Хакиса сидела к магу спиной и эта спина, прямая и тонкая, выражала молчаливое презрение. Повелительница разглядывала свою худую серую руку с загнутыми черными ногтями. Тонкие, обтянутые хрупкой, как пергамент кожей, пальцы, казалось, вот-вот сломаются под тяжестью массивных колец. Маг ее забавлял. Забавлял глупыми и никчемными попытками преодолеть свой страх перед ней. Разве можно не бояться вечности? Хакиса преднамеренно молчала и не поворачивала головы, ждала продолжения речи Тармана. Ждала, как он начнет оправдываться, и ждала конструктивных предложений. Ее бесило, что эти глупые и бесполезные людишки упустили такую легкую, на первый взгляд, добычу, но она не спешила показывать свое недовольство. Всему свое время. Пусть попытаются реабилитировать себя в ее глазах. Ощущая свою вину, они будут работать в десятки раз эффективнее, зная, что следующая промашка будет для них последней.
— Госпожа, — голос мага дрожал, — мы знаем, где ИХ можно будет застать врасплох. Менее чем через неделю ОНИ будут проезжать рядом с землями леди Эльвиры Сорейской — хозяйки Кристальных гор. Ее и их предводителя, насколько мне известно, связывали особые отношения, и потом, у леди Эльвиры лучшая библиотека, пожалуй, на всем Арм-Дамаше. ОНИ не могут не попытать счастья и не заглянуть в нее. К тому же, проезжая через ее земли, ОНИ просто не смогут отказаться от предложенного гостеприимной хозяйкой крова и пищи. Я Вам обещаю, леди не откажет нам в помощи.

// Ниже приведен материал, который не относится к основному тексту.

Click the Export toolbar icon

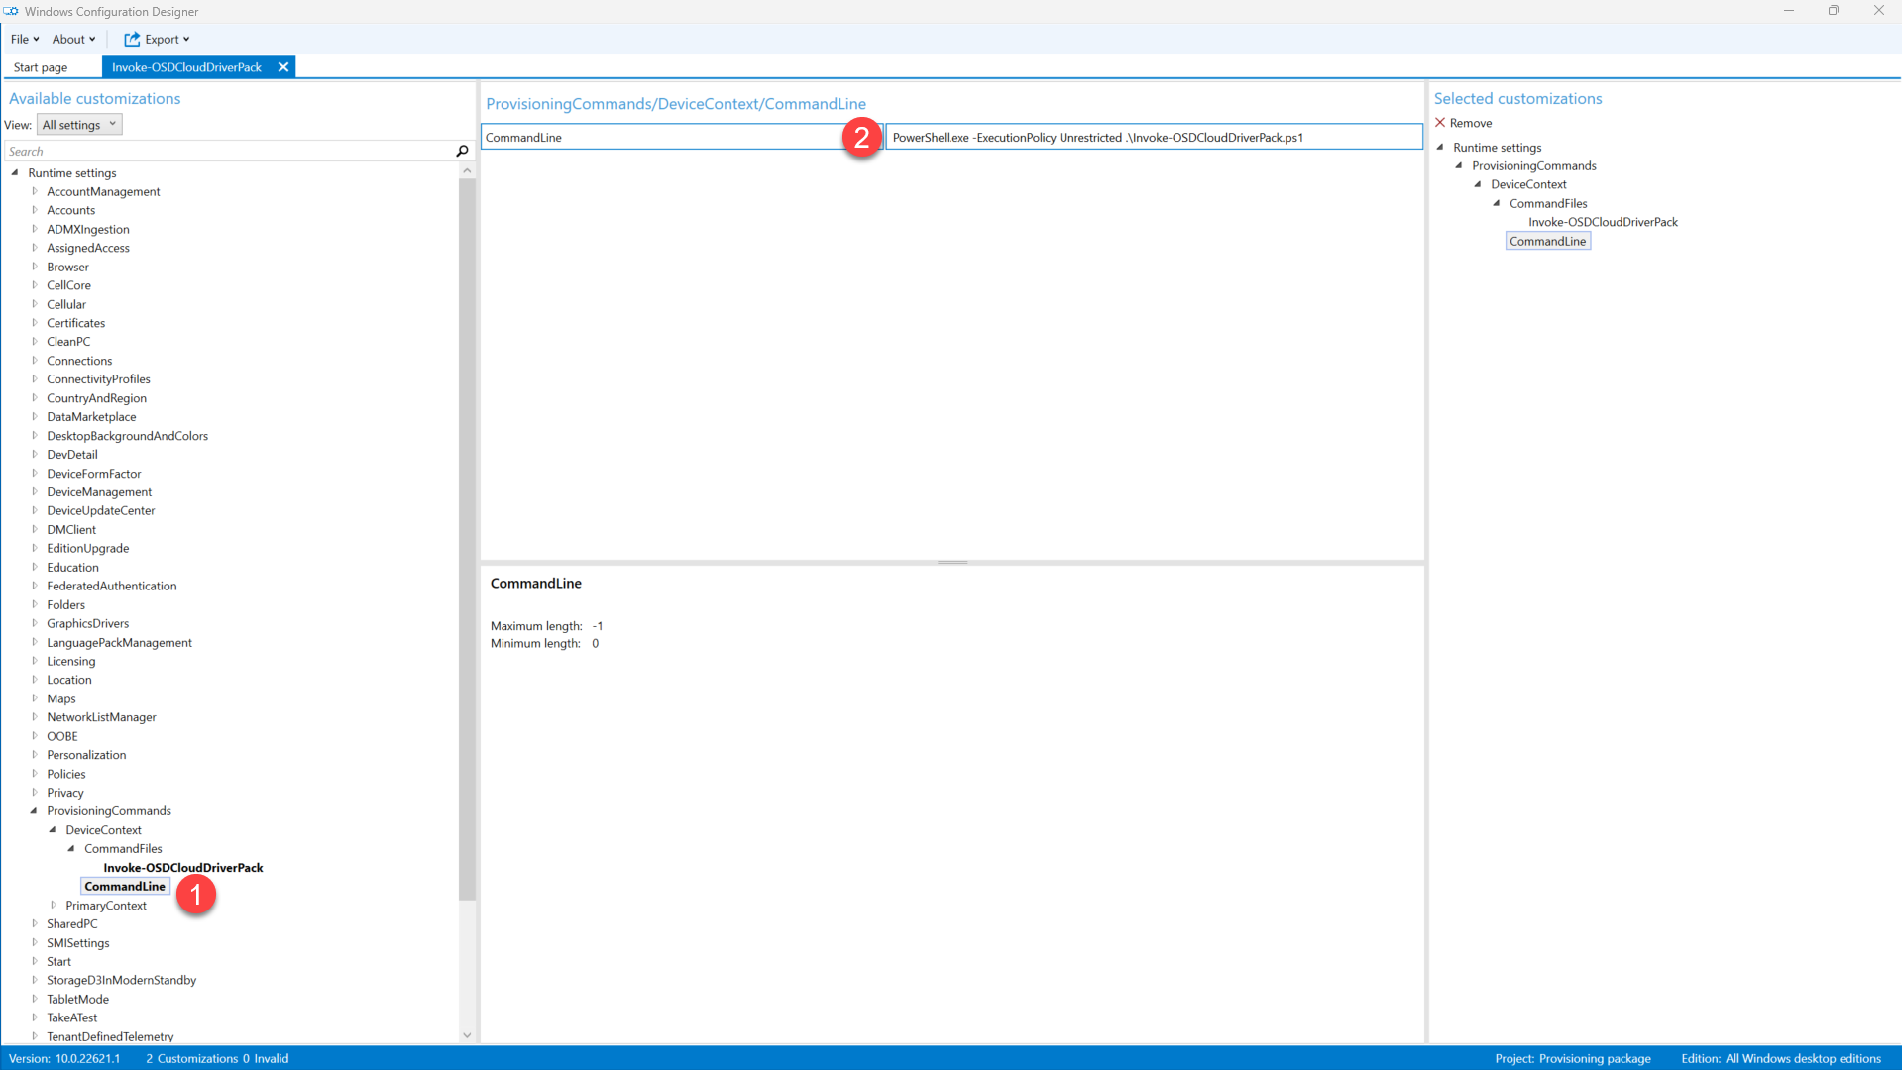[132, 39]
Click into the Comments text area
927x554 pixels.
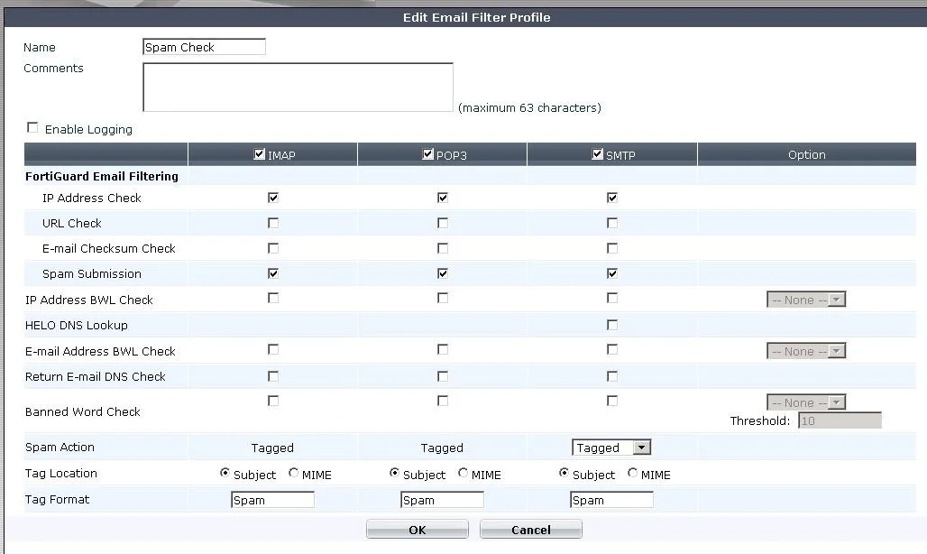(298, 87)
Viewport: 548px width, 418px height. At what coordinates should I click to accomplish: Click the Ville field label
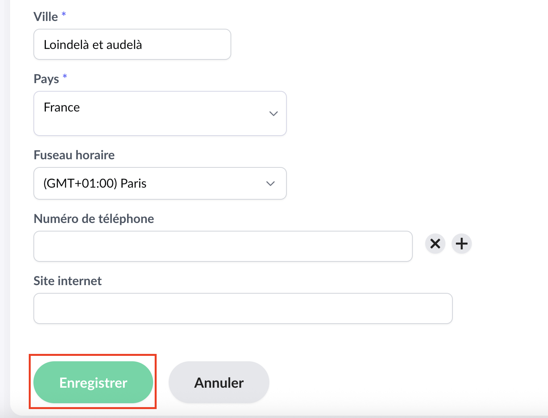pyautogui.click(x=45, y=17)
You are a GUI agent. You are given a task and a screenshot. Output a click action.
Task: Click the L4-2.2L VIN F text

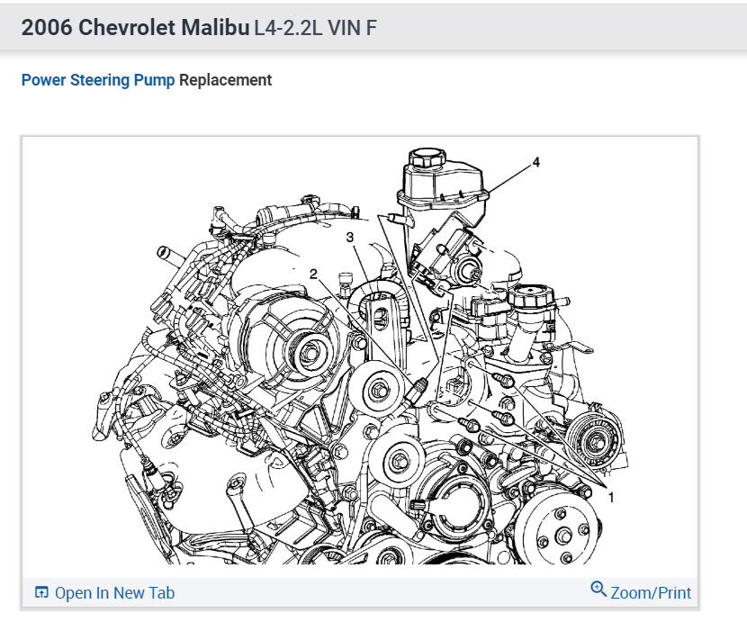pyautogui.click(x=315, y=28)
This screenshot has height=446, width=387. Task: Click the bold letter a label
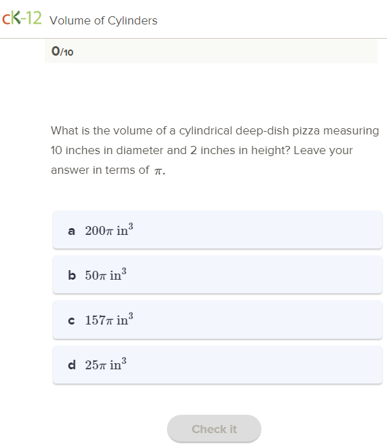pos(72,231)
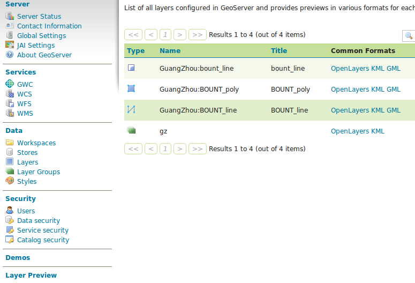Viewport: 415px width, 283px height.
Task: Click the Server Status chart icon
Action: [x=10, y=16]
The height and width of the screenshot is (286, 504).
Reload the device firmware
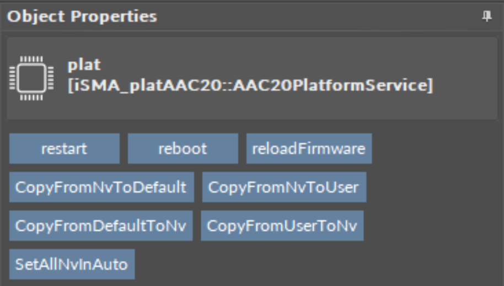(309, 149)
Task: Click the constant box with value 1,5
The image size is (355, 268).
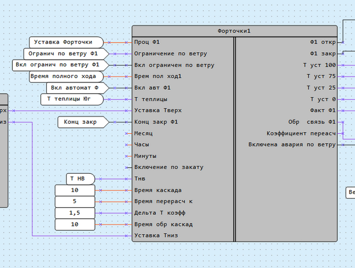Action: pos(75,213)
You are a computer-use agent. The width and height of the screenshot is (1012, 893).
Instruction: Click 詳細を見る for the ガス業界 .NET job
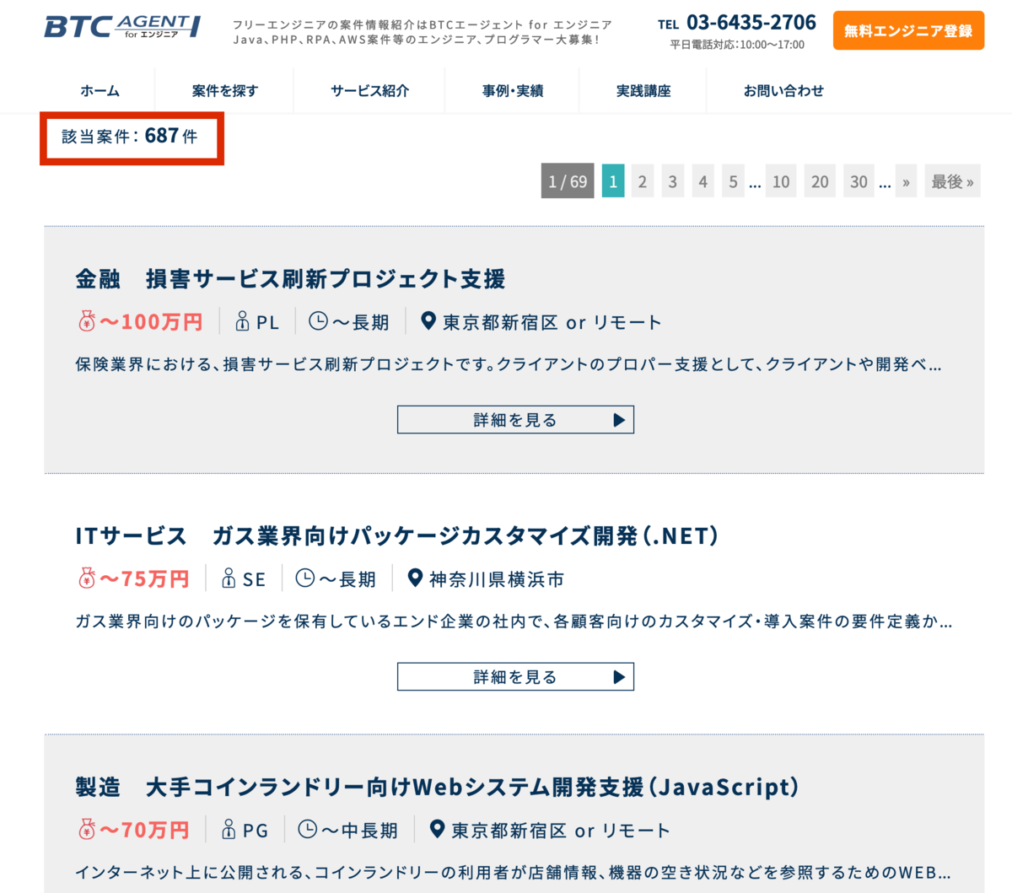point(515,675)
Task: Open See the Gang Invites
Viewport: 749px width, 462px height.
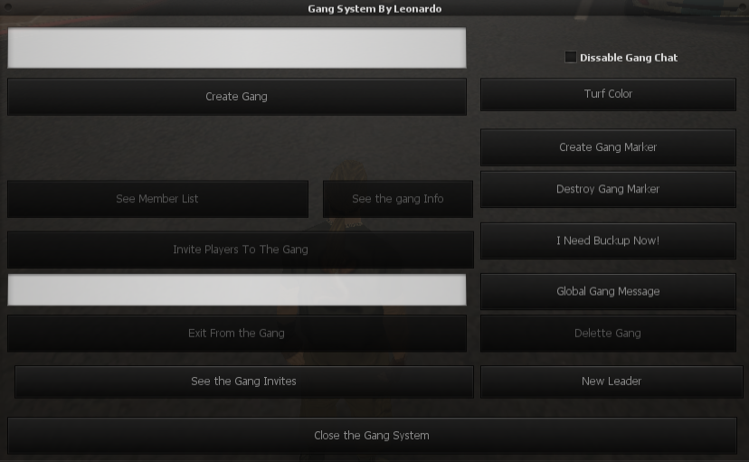Action: pyautogui.click(x=243, y=382)

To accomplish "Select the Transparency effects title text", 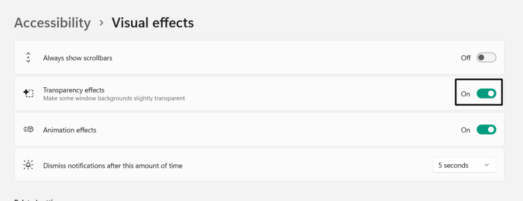I will pos(74,90).
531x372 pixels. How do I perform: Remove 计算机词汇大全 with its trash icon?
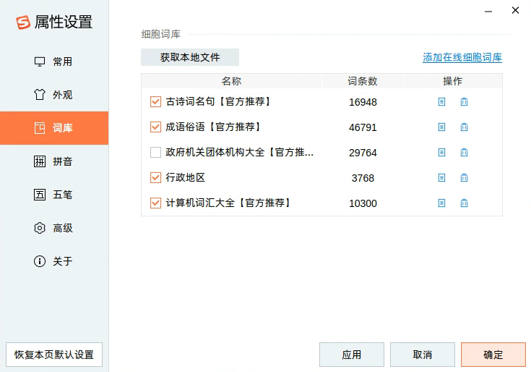464,203
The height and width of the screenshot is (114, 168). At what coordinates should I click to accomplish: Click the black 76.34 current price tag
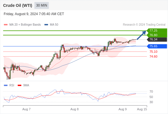tap(157, 39)
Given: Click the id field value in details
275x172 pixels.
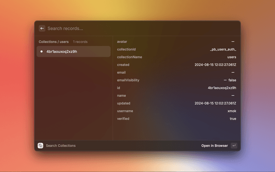Looking at the screenshot, I should point(222,88).
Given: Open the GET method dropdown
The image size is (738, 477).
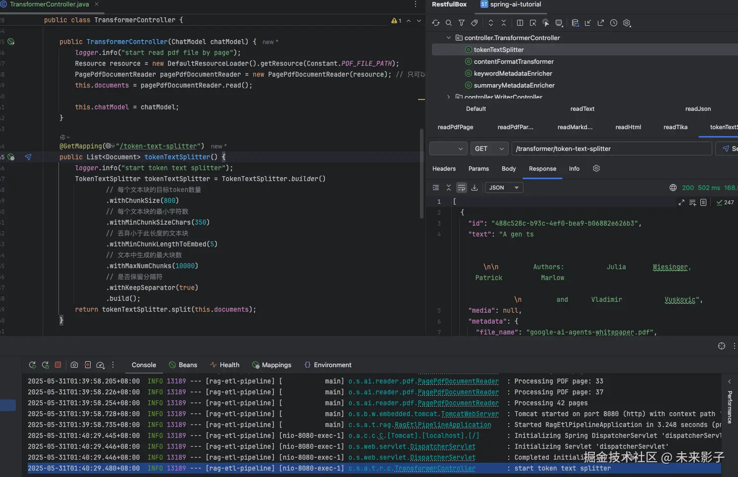Looking at the screenshot, I should (488, 148).
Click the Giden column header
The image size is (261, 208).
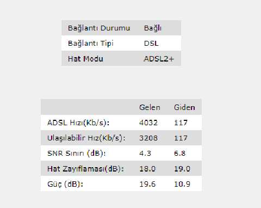(184, 107)
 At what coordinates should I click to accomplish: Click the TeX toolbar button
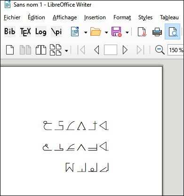[x=25, y=31]
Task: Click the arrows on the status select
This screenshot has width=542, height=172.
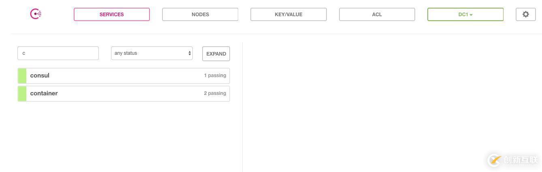Action: pyautogui.click(x=189, y=53)
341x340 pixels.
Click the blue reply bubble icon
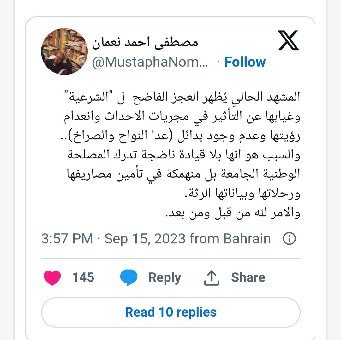[x=129, y=277]
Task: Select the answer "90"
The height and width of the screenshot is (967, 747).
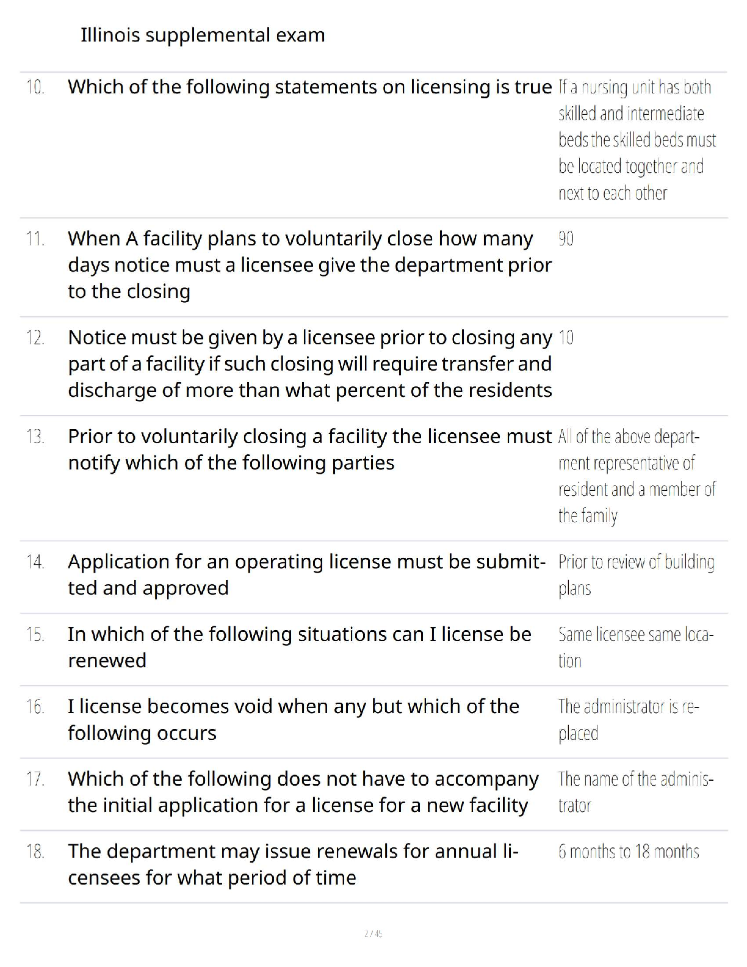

Хакиса неторопливо повернулась к говорящему и, улыбнувшись одними темными губами, холодным, как зимняя ночь голосом произнесла. — Я надеюсь, что в этот раз вы порадуете меня, мне бы не хотелось убивать Вас, поверьте.
Тарман вздрогнул, и после непродолжительных клятв в верности, быстро вышел из покоев повелительницы, стремясь как можно скорее покинуть это колоритное место, не внушающее ничего кроме отвращения. Стараясь не оглядываться и, зажав нос кружевным надушенным платком, Тарман промчался по лестнице, ведущей во внутренний двор замка, спиной ощущая бессмысленные и злые взгляды верных слуг Хакисы — зомби. Только влетев в свой экипаж и подав знак кучеру, маг позволил себе немного расслабиться. Сделав большой глоток крепкого рома из фляги, он наконец-то ощутил себя человеком. Ноздри до сих пор щекотал неприятный запах тления, насквозь пропитавший все владения Хакисы.